Somehow the rear suspension never quite felt like it had five inches of travel. Sometimes that’s a good thing, but we came away feeling that the Cake hadn’t really given of it’s best. We expect that some shock fiddling (and a properly run-in shock) would improve matters considerably, although we’ve always found bikes of this design from the Trek empire a bit dead-feeling for reasons we’re hard-pressed to explain. We also suspect that there was more than a hint of the preproduction about the demo bikes – we’d be surprised if the end of the shock should actually hit the seat tube at full extension, for example.
And the fork? The jury’s still out – again, some more fiddling is required. The demo fork didn’t seem to match the plushness that we’re used to from its bigger brother, but like the back end, the newness of the unit can’t have helped. It’s good and stiff and has plenty of mud clearance, though. We look forward to trying one for long enough to let it mature…
In a word: Competent
Christini’s AWD is another new-to-us bike. It’s been developing for a few years and the system is also available in the US on the Jeep Rubicon. Given what it’s doing, Christini’s two-wheel-drive system is surprisingly elegant. A pair of gears at the back wheel transfers torque to a driveshaft inside the left-hand seatstay. At the top of the stay a pair of universal joints allow for the movement of the rear suspension while linking the seatstay driveshaft to another one inside the top tube. At the front of the bike, more gears inside the head tube turn the twistiness through ninety degrees and a driveshaft down the right-hand fork leg. Another pair of gears drives the front wheel via a freewheel mechanism. So whenever the back wheel’s spinning, whether you’re pedalling or coasting, the front wheel is being driven.
It’s hard to think of a better testing ground for this bike than the loose desert trails of the demo loops. There’s plenty of drifty sand, soft berms and loose rocks around the place and front-wheel washouts are far from unusual. The two wheel drive system makes a substantial difference in loose corners – rather than the front wheel tending to dig in sideways, because it’s being driven it tries to pull the bike out of the corner. And it works, being noticably more confidant on sketchy corners.
Climbing is the other obvious area where this should work well, and there’s a lot to be said for trying to haul a bike up a slope by the front wheel as well as pushing it from the back. It’s only as good as the amount of traction you’ve got, though, and on steeper pitches we found we had to get our weight further forward than usual to prevent the somewhat unusual experience of front-wheel spin uphill.
A bar-mounted lever lets you switch the 2WD on and off. Turning it off disengages the system at the back, so you’re not spinning a load of driveshafts around for no reason. There’s a noticeable bit of extra drag with the system engaged, although it’s not huge – you need to be riding on a smooth, firm surface switching it in and out to pick it up.

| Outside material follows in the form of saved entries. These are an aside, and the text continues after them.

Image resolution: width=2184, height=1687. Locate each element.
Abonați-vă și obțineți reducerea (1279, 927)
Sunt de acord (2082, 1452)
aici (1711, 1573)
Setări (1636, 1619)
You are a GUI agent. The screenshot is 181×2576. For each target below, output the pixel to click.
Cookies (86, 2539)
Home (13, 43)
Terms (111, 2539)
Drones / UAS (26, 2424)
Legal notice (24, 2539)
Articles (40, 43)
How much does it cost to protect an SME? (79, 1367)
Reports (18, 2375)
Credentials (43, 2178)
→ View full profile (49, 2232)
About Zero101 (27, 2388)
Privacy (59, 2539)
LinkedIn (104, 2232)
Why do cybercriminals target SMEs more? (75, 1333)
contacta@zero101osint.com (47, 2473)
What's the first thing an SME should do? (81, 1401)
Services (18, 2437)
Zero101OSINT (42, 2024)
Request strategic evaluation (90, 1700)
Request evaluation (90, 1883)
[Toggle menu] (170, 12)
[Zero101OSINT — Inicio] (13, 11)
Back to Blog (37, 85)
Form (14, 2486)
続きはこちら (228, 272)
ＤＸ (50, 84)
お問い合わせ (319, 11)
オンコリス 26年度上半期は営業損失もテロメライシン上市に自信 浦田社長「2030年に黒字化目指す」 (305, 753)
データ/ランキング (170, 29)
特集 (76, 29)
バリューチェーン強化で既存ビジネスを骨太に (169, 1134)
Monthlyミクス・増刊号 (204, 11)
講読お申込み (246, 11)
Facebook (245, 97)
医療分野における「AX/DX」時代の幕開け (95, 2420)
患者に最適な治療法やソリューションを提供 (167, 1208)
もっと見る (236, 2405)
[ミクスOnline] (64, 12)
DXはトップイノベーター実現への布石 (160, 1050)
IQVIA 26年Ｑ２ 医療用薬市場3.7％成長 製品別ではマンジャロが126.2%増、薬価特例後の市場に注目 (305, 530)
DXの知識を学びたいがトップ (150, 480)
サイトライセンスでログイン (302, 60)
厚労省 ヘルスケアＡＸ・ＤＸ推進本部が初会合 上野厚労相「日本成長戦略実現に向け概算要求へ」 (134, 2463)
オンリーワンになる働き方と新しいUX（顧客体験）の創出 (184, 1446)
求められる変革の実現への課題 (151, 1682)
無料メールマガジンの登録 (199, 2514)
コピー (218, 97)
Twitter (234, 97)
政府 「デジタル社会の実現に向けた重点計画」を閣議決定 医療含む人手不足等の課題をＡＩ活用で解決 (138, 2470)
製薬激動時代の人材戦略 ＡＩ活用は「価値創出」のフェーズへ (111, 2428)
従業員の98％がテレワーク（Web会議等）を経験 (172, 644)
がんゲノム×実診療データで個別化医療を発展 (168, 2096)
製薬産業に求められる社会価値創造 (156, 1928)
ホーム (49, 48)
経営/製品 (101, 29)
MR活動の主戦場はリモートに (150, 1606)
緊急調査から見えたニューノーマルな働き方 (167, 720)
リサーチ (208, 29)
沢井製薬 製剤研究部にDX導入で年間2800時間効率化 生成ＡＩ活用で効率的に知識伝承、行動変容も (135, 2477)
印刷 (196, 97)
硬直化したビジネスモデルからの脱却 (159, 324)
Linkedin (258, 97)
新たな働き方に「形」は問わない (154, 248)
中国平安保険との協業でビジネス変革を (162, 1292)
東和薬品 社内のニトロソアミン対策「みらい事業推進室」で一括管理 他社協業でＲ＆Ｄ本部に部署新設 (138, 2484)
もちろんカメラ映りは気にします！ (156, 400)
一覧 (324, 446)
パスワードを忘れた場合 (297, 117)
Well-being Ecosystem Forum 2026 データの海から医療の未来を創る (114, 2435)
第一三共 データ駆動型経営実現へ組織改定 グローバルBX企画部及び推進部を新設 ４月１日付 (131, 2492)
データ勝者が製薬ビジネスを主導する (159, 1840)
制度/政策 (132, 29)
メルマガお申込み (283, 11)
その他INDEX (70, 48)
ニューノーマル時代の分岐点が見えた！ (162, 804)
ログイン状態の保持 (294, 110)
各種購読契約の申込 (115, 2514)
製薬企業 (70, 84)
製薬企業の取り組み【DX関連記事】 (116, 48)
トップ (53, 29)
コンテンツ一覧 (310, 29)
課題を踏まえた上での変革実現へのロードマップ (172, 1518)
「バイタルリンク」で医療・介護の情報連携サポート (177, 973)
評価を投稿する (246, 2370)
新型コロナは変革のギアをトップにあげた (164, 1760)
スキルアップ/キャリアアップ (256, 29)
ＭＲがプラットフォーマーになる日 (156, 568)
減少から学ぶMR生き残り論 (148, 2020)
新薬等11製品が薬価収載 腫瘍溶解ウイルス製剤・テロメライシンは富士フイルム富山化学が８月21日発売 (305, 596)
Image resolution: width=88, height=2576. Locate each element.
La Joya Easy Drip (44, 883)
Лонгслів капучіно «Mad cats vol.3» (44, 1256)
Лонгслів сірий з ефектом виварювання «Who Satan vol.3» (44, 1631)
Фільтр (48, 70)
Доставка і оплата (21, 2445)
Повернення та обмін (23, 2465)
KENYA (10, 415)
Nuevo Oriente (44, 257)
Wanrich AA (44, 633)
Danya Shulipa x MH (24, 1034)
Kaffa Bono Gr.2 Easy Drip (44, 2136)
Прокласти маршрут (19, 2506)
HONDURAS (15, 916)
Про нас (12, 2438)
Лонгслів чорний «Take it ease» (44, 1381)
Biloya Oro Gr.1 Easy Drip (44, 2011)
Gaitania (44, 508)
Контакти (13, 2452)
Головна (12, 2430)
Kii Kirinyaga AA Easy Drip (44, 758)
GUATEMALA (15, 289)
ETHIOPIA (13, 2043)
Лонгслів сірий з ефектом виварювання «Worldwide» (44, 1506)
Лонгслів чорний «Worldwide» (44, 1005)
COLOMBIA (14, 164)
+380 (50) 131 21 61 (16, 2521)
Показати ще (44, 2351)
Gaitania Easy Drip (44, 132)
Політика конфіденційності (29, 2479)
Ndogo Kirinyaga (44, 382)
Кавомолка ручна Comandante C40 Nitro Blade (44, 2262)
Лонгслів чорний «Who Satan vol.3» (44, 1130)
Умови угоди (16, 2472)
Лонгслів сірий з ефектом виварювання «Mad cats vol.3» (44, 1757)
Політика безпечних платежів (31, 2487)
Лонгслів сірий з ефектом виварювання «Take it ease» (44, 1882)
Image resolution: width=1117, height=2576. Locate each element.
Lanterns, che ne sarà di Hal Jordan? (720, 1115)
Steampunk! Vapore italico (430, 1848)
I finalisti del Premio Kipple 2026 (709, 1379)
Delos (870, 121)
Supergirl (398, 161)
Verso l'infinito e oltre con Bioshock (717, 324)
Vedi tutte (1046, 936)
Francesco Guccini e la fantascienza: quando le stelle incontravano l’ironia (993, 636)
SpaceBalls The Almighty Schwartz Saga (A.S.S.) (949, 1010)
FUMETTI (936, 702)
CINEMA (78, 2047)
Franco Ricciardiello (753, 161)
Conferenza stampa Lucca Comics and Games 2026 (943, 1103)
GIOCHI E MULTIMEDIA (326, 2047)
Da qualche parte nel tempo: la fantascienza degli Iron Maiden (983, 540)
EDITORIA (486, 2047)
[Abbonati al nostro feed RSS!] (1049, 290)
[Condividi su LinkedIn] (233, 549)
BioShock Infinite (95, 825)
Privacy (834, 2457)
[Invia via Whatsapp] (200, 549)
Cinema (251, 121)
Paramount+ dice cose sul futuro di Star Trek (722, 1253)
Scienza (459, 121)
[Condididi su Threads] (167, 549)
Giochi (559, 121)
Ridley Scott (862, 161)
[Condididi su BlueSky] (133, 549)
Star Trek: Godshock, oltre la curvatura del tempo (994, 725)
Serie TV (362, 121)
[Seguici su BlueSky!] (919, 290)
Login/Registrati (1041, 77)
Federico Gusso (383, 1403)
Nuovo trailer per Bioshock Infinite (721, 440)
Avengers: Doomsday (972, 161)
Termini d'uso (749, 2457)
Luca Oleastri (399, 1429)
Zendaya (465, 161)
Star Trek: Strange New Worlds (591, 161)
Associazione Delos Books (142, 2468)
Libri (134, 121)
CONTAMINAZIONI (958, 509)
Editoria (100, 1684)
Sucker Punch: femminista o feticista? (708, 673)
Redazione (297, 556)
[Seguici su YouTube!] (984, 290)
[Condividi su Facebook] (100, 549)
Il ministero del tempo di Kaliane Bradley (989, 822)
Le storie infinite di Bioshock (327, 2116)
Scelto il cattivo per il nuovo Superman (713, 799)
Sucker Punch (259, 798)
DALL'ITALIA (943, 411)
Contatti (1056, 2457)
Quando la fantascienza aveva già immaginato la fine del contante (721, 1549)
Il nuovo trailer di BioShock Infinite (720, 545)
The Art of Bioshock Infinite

Inevitably, concerns will be raised about the longevity of the exposed gears, but Christini says that they should outlast chains and cassettes. They carry a two year guarantee and at $35 a pair, replacing them shouldn’t be too painful. The system obviously adds a fair bit of weight and complexity, but if the performance benefit is there that’s not necessarily a hindrance – full suspension adds a lot of weight and complexity and that seems to have taken over the world.
At this stage, we reckon that the main thing holding the Christini back is its suspension performance. The rear suspension isn’t a particularly cutting-edge design, but it does the job. The custom forks, though, don’t seem to be all that great, and when the system relies on the front wheel staying on the ground that’s not ideal. There’s a lot of potential here, though.